I bombardamenti "strategici" effettuati dai nostri avversari provocarono invece 400 vittime civili italiane, anche se il primo, effettuato su Venezia il 24 ottobre 1915, causò la sola distruzione dell'affresco di Giovambattista Tiepolo nella chiesa di Santa Maria degli Scalzi.

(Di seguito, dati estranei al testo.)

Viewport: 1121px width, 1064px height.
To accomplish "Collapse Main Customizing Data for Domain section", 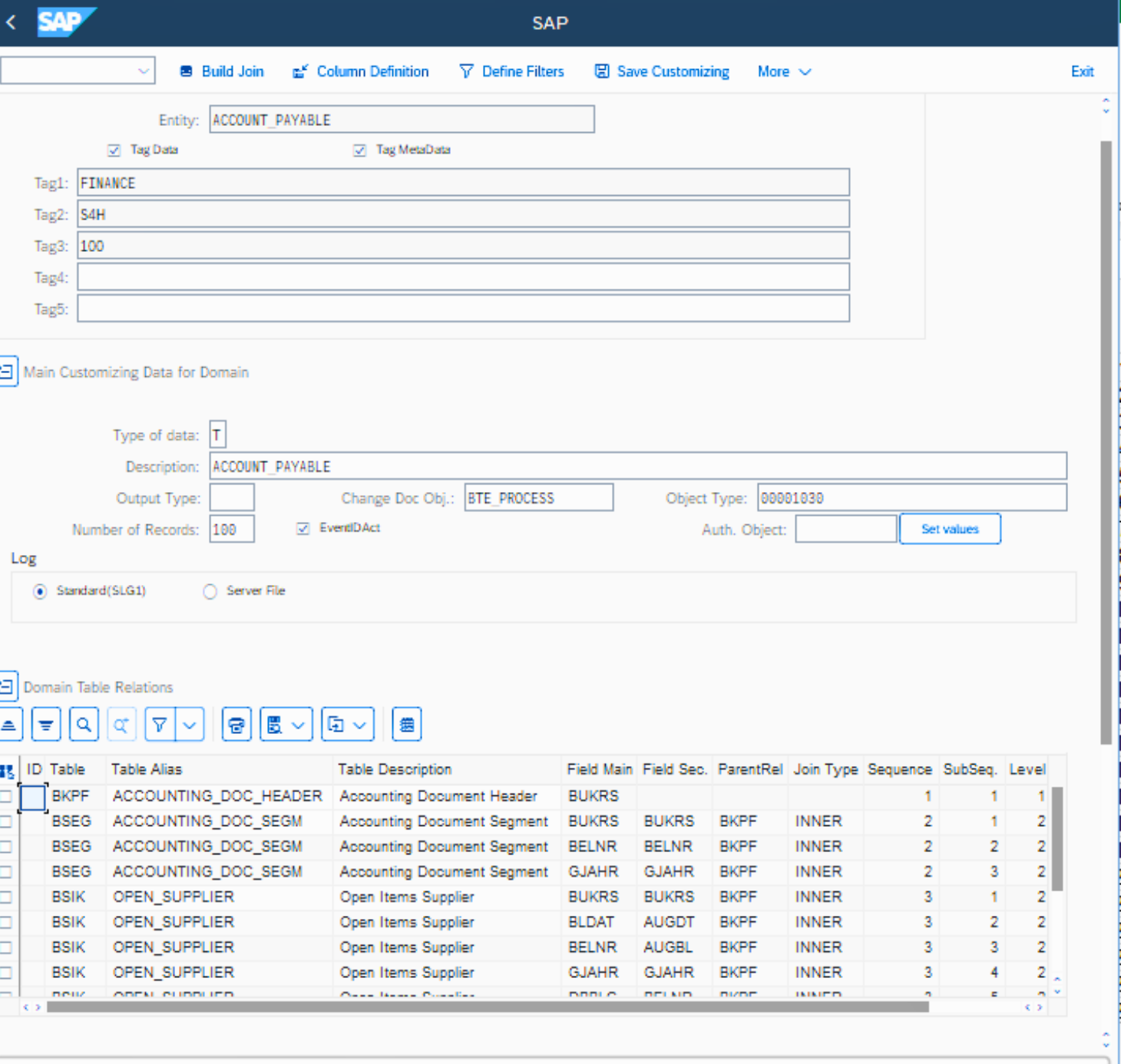I will (x=7, y=372).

La guerra aerea acquisì sempre maggiore importanza con il procedere del conflitto, in particolare nelle sue drammatiche fasi conclusive. In difetto di una nostra sufficiente flotta da caccia, le forze combinate di Germania e Austria-Ungheria poterono acquisire una superiorità aerea che ebbe un peso non trascurabile nella disfatta di Caporetto; mentre sul Piave, a parti rovesciate, grazie a una flotta di 700 aerei (in larga parte italiani) e all'azione spionistica dietro le linee nemiche del tenente Camillo De Carlo, l'ultima offensiva nemica venne sventata, preparando la strada al contrattacco di Vittorio Veneto.